Page and screen pointing data:

☆ ☆ ☆ ☆ ☆

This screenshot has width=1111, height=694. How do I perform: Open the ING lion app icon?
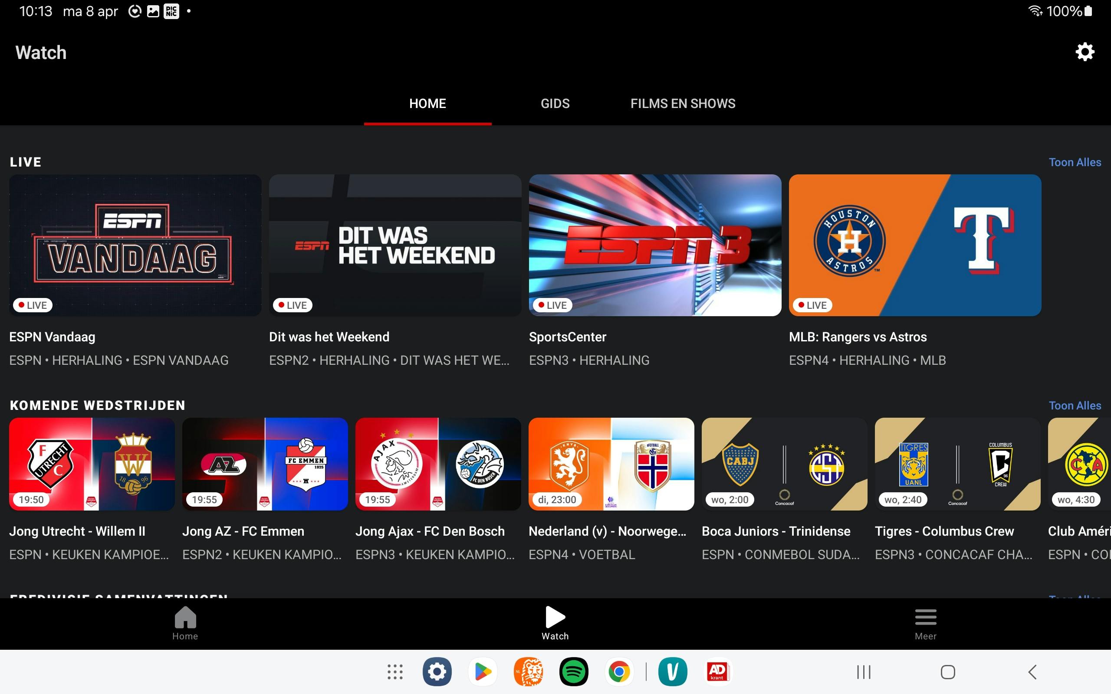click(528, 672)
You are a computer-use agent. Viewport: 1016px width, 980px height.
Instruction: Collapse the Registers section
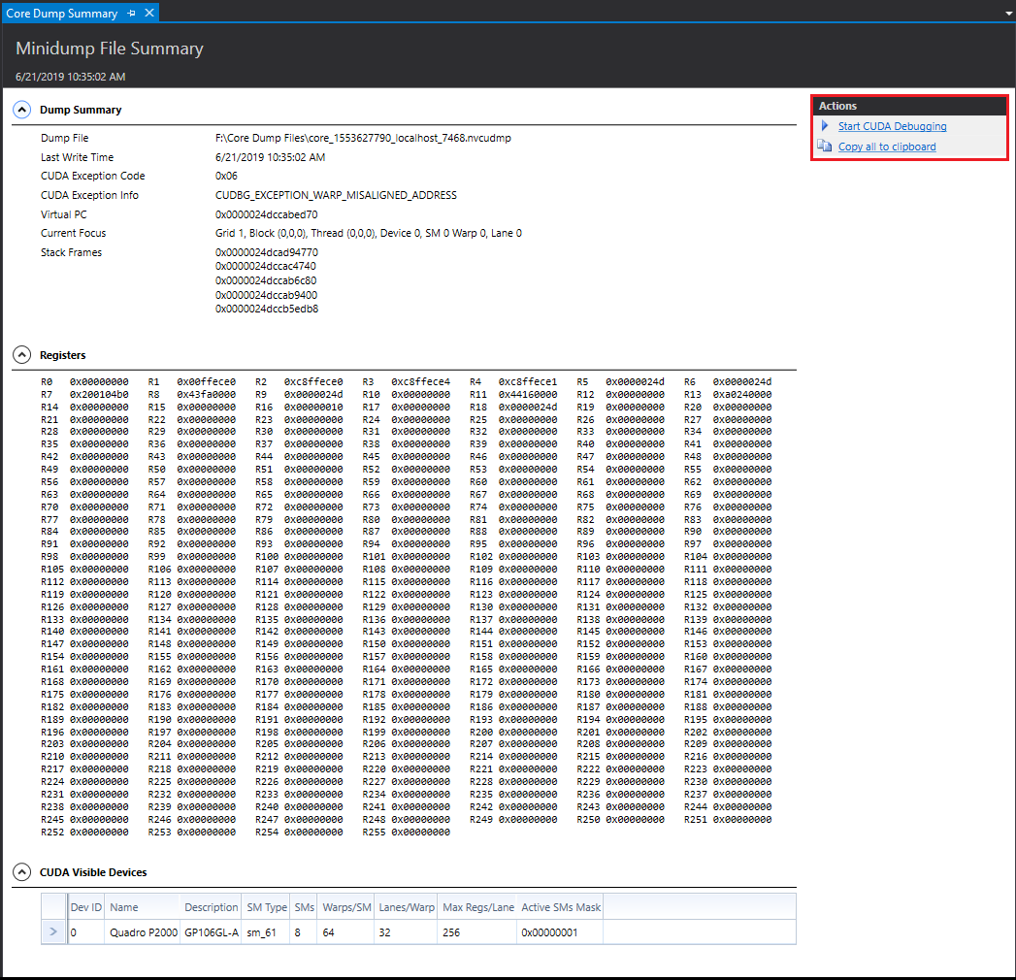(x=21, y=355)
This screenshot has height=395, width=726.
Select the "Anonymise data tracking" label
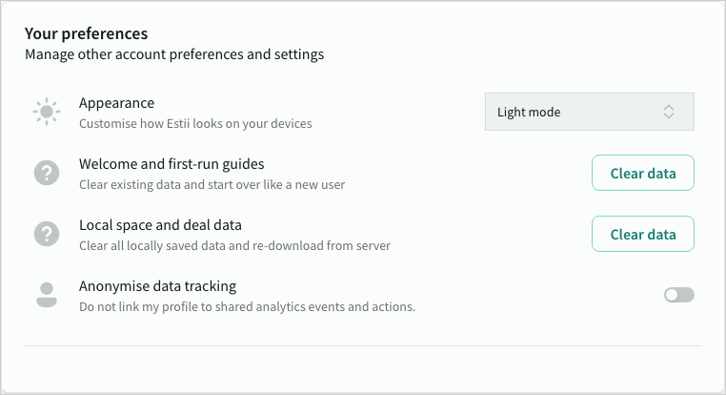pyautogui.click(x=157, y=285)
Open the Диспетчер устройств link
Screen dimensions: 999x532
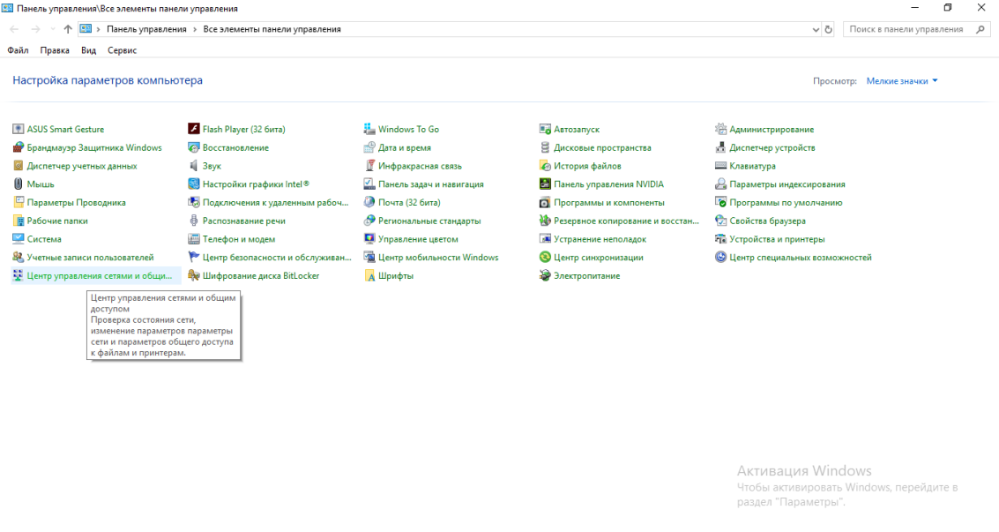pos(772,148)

☆ ☆ ☆ ☆ ☆

Stated task:
Reproduce every row above word for word, leaving out the pictures.

Response to the exercise:
This screenshot has width=1111, height=694. How do I perform: Open the ING lion app icon?
click(528, 672)
You are a computer-use agent. Viewport: 1016px width, 980px height.
Instruction: Collapse the Registers section
(x=21, y=355)
This screenshot has height=395, width=726.
Select the "Anonymise data tracking" label
pyautogui.click(x=157, y=285)
Open the Диспетчер устройств link
Screen dimensions: 999x532
pos(772,148)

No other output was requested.